Kubernetes Monitoring at Scale with Prometheus and Cortex

Kubernetes Monitoring Solutions
Deploying Prometheus on Kubernetes
Deploying Cortex on Kubernetes
Key Metrics ti Track

The growing adoption of microservices and distributed applications gave rise to the container revolution. Running on containers necessitated orchestration tooling, like Kubernetes.

But managing the availability, performance, and deployment of containers is not the only challenge. It is important to not only be able to deploy and manage these distributed applications, but also to monitor them. An observability strategy needs to be in place in order to keep track of all the dynamic components in a containerized microservices ecosystem. Such a strategy allows you to see whether your system is operating as expected, and to be alerted when it isn’t. You can then drill down for troubleshooting and incident investigation, and view trends over time.

Kubernetes can simplify the management of your containerized applications and services across different cloud services. It can be a double-edged sword, though, as it also adds complexity to your system by introducing a lot of new layers and abstractions, which translates to more components and services that need to be monitored. This makes Kubernetes observability even more critical.

There are a lot of open-source tools that can help you monitor your applications running in your Kubernetes cluster. In this post, we will talk about Prometheus and Cortex, and discuss how to configure them to monitor your Kubernetes applications and services, at scale. Although you can use Prometheus alone, we will discuss the advantages that Cortex brings. We’ll also cover how to leverage some of the automated deployment/install methods like Helm.

Kubernetes Monitoring Solutions:

Prometheus

Prometheus is an open-source application used for metrics-based monitoring and alerting. It calls out to your application, pulls real-time metrics, compresses and stores them in a time-series database. It offers a powerful data model and a query language and can provide detailed and actionable metrics. Like Kubernetes, the Prometheus project has reached a mature “graduated” stage with CNCF.

Prometheus Limitations and Challenges
While Prometheus is a great solution for your monitoring needs, it is also purposely designed to be simple and versatile. It is meant to store all of its compressed metrics into a single host, in its own time-series database on disk. Prometheus is not designed for long-term storage (so you can keep data for a few weeks, but not for months or years), and the storage layer is not distributed (all the data is on one machine).
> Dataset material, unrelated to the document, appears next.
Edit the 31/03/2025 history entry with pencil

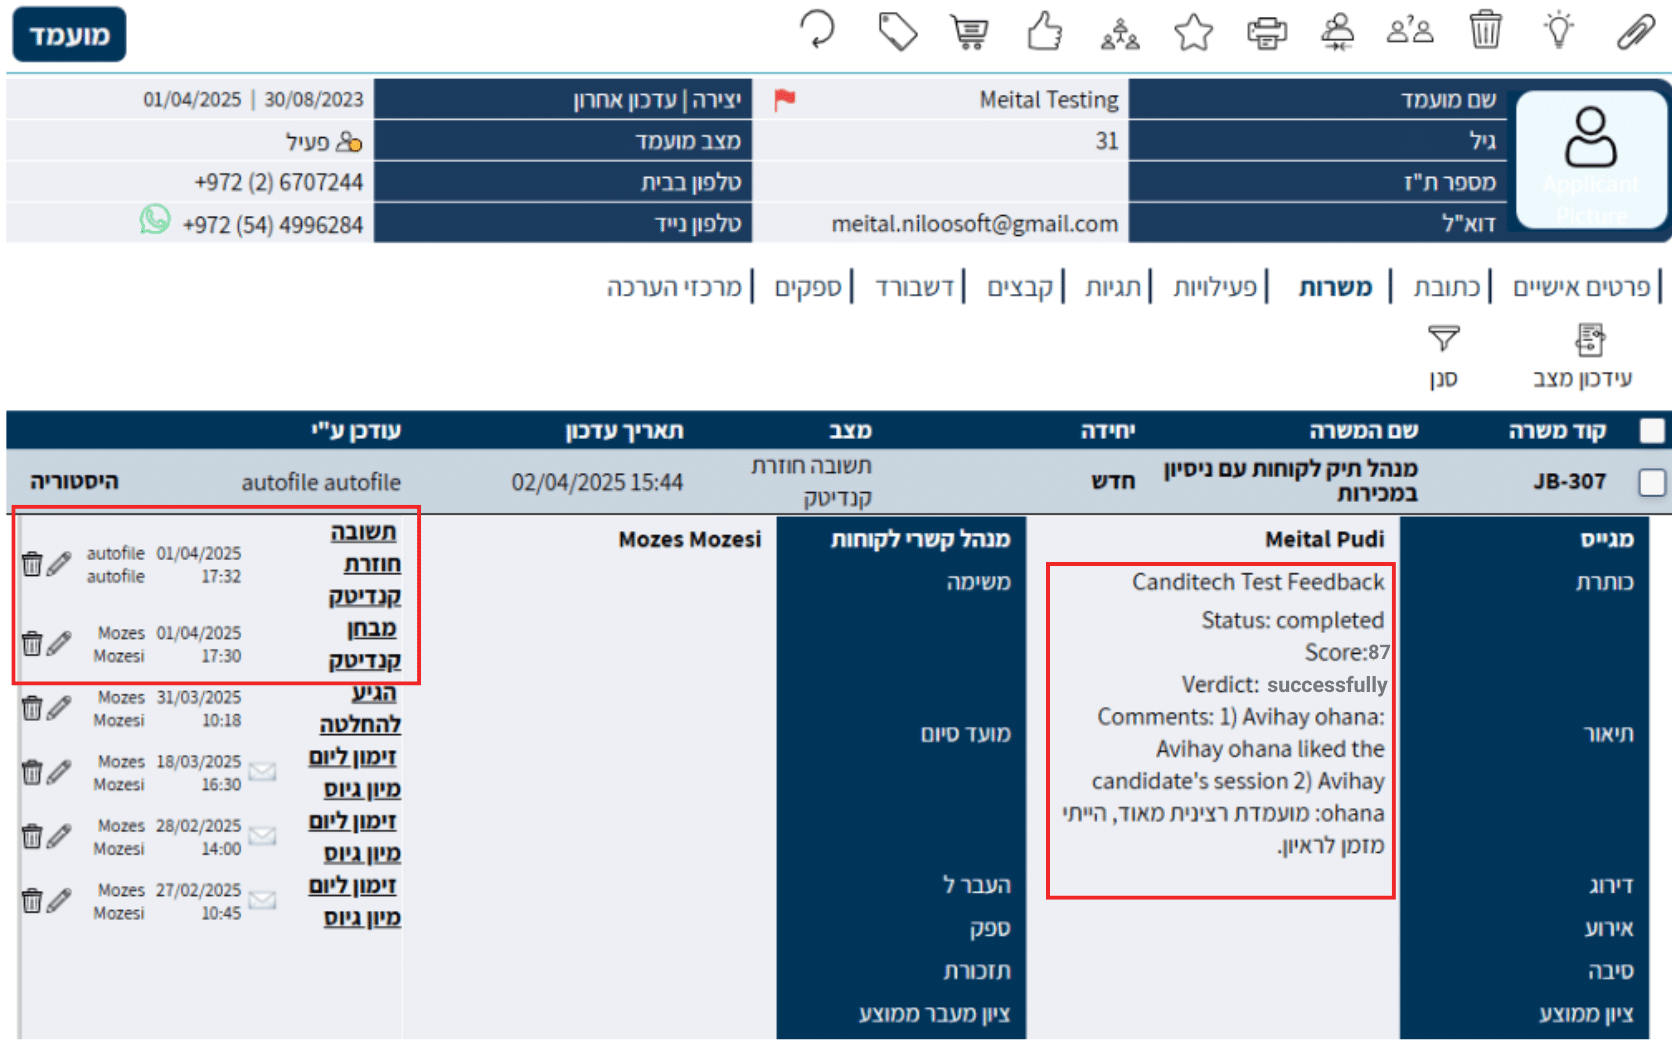click(60, 708)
Prometheus is great for alerting and short-term trends, but not for more historical data needs (i.e. for use cases such as capacity planning or billing – where historical data is important and you typically want to keep data for a long time).

Prometheus does not provide multi-tenancy; which means that it can scrape many targets, but has no concepts of different users, authorization, or keeping things “separate” between users accessing the metrics. Anyone with access to the query endpoint and web endpoints can see all the data. This is the same for capacity isolation. If one user or target sends too many metrics, it may break the Prometheus server for everyone. All of these factors limit its scalability, which can make running Prometheus in an enterprise environment challenging.

Cortex

Cortex is an open source project that originated at Weaveworks that seeks to bridge these Prometheus scalability gaps. It is a “reimplementation” of Prometheus in the sense that it reimplements the storage and querying parts of Prometheus (but not the scraping parts) in a way that is horizontally scalable and durable (safe against data loss resulting from losing a single node). Cortex parallelizes the ingestion and storage of a Prometheus metric, and stores it across a distributed noSQL database. Out of the box, some of the long-term storage options that Cortex supports are: AWS DynamoDB, AWS S3, Apache Cassandra, Google Cloud Bigtable, and others. For users who want to run Cortex on-prem – Cassandra is currently the best choice for installations where a user wants to keep Cortex off of public cloud services. There are also some newer alternatives, and one could also setup a private S3 installation with Minio and use that instead of AWS S3.

A typical Cortex use case is to have a Prometheus instance running on your Kubernetes cluster, which scrapes all of your services and forwards them to a Cortex deployment using the Prometheus remote write API. Cortex then periodically bundles the samples and writes them to a distributed storage. It has multi-tenancy built in, which means that all Prometheus metrics that go through Cortex are associated with a tenant and offers a fully compatible API for making queries in Prometheus. Cortex also offers a multi-tenanted alert management and configuration service for re-implementing Prometheus recording rules and alerts. Instead of being config-file driven like Prometheus, the same config files are persisted via a REST API. You could use Grafana (or other similar tools) alerting capabilities on top of Cortex, as part of your stack.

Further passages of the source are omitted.